A typical layout is created like this:

[LKConstraints layout:self.optionA do:^(LKConstraints *c) {
    [c set:LK_height to:60.f name:kLKHeight];
    [c set:LK_width to:60.f name:kLKWidth];
    [c make:LK_right equalTo:self.optionB s:LK_left plus:-10.f];
    [c make:LK_center_y equalTo:self s:LK_center_y];

This code does the following things for you:

  1. Disable the default translation of resizing masks to layout constraints
  2. Create a unrelated constraint on self.optionA that sets its width to 60 pixels
  3. Create a unrelated constraint on self.optionA that sets its height to 60 pixels
  4. Create a related constraint on self that aligns the right edge of self.optionA to the left edge of self.optionB minus 10 pixels (to create a margin of 10 pixels between the two buttons)
  5. Create a related constraint on self that centers the button vertically in `self

Pretty neat, isn’t it? In fact, LayoutKit does even more: it names the two unrelated constraints kLKHeight and kLKWidth so that you can access these constraints later on for modification on runtime.

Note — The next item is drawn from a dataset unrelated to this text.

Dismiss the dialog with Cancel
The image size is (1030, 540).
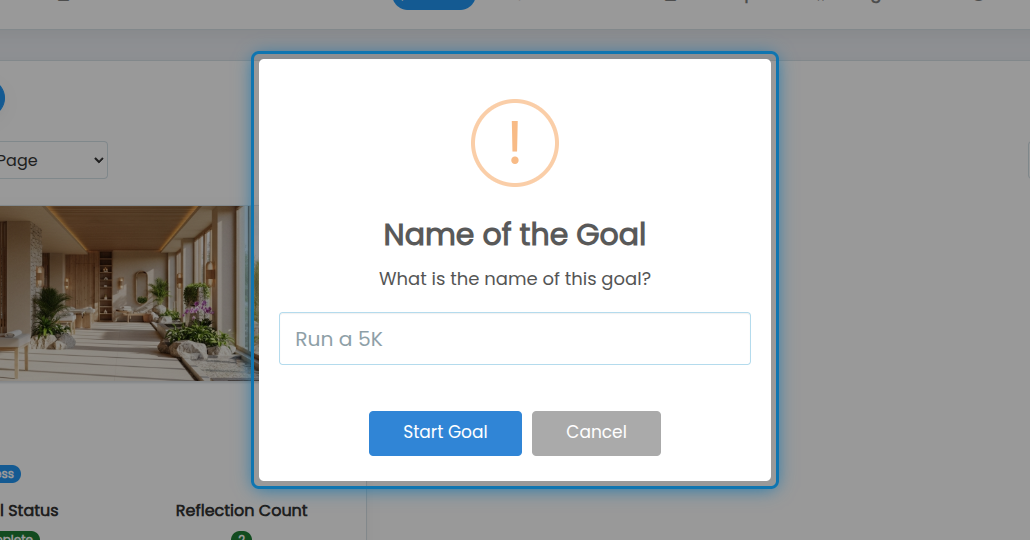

But let’s examine the basic functionality before we go into modifying the constraints. The syntax to create constraints for a view is this:

[LKConstraints layout:<the receiver> do:^(LKConstraints *c) {
    <constraints specification>

Nothing magical so far. The receiver is the view that is affected by the constraints. This is, however, not always the view that the constraints are added to. You’ll see how to specify the target view (the one that the constraints are added to) in a second.

There are two APIs to specify a constraint within the specification block: set and make. As you might have noticed, set creates unrelated constraints and make creates related constraints.

With set you can directly set a layout property on a view while you can make layout properties of the receiver view like properties of other views using make.

The (main) API for set is:

[c set:<layout attribute> to:<constant> name:<name>];

The (main) API for make is:

[c make:<layout attribute> equalTo:<related view> s:<related views layout attribute> plus:<constant>];

There are also APIs for both set and make that don't require a name. Also, as you might have noticed in the first example, there is an API for make that doesn't require a constant. I've really tried to make this as convenient as possible. There is a ton of other convenience methods that default to the most common value. Just check out the header file.

Modifying Layout Constraints

There is little we can modify on existing NSLayoutConstraint instances and the only property we can modify is the so-called constant. I don’t know if Apple realized how hilarious this is when they thought for a name of this property.

Normally when dealing with constraints that you want to modify later on, you need to keep references to the constraints all the time. With LayoutKit you can just forget about the constraints because LayoutKit keeps track of them if you tell it how you want to refer to a specific constraint later on. All constraints, that are created with a name (which is optional) can be retrieved from the target view at any time using the following API:

[someView constraintWithName:<some name>];

Similarly, these constraints can be removed from a target view by calling:

[someView removeConstraintWithName:<some name>];

The constraints retrieved via constraintWithName: can then be modified like this:

NSLayoutConstraint *height = [button constraintWithName:kLKHeight];
height.constant = 70.f;
[button setNeedsUpdateConstraints];

The first line retrieves the constraint and stores it in height. The second line modifies the constraint’s constant, the last line flags the button (the target view) that it needs to update its constraints.

Note that the changes are not effective after these lines. They become effective when you call layoutIfNeeded on the closest anchestor view of all affected views. This can be done within an animation block which will then animate from the last (current) constraint setting to the changed setting.

Because you normally change more than one constraint at once, this call is not performed transparently by LayoutKit. You know, when all of your (simultaneous) changes are done and all affected views are marked for update. And you know, wether the changes should be applied animated or immediately.



LayoutKit is available through CocoaPods, to install it simply add the following line to your Podfile:

pod "LayoutKit"


Florian Krueger,


LayoutKit is available under the MIT license. See the LICENSE file for more info.